An exact copy is needed of each line from the one including "Click the foot length 28.1 cell" through the last line of the entries, both ends counted, with nothing added.

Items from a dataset
╭──

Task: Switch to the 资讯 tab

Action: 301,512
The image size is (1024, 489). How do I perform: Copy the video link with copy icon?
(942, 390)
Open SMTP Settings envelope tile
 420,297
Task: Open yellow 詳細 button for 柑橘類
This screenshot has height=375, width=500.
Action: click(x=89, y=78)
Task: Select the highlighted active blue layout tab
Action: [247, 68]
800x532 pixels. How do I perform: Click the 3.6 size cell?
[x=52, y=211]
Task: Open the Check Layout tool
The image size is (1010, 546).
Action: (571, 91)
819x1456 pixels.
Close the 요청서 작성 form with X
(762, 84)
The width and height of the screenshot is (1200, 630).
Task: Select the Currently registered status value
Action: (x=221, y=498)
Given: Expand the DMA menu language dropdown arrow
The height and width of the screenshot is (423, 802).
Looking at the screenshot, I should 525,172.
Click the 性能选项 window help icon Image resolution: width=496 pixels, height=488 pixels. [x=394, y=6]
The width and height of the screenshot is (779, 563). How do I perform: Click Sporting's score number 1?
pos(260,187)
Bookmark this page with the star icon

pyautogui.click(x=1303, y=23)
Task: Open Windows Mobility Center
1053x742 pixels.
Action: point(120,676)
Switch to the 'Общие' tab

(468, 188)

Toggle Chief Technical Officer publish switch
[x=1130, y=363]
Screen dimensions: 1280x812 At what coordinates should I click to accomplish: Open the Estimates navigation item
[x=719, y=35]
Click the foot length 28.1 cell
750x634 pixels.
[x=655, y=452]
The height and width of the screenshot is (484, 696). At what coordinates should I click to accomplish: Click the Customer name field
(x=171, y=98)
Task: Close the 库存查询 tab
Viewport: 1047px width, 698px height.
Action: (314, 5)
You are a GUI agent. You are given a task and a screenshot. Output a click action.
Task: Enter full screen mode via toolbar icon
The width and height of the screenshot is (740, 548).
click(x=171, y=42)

╰──

Exercise answer
Click the foot length 28.1 cell
750x634 pixels.
[x=655, y=452]
The height and width of the screenshot is (484, 696). At what coordinates should I click to accomplish: Click the Customer name field
(x=171, y=98)
Task: Close the 库存查询 tab
Viewport: 1047px width, 698px height.
Action: (314, 5)
You are a GUI agent. You are given a task and a screenshot. Output a click action.
Task: Enter full screen mode via toolbar icon
The width and height of the screenshot is (740, 548).
click(x=171, y=42)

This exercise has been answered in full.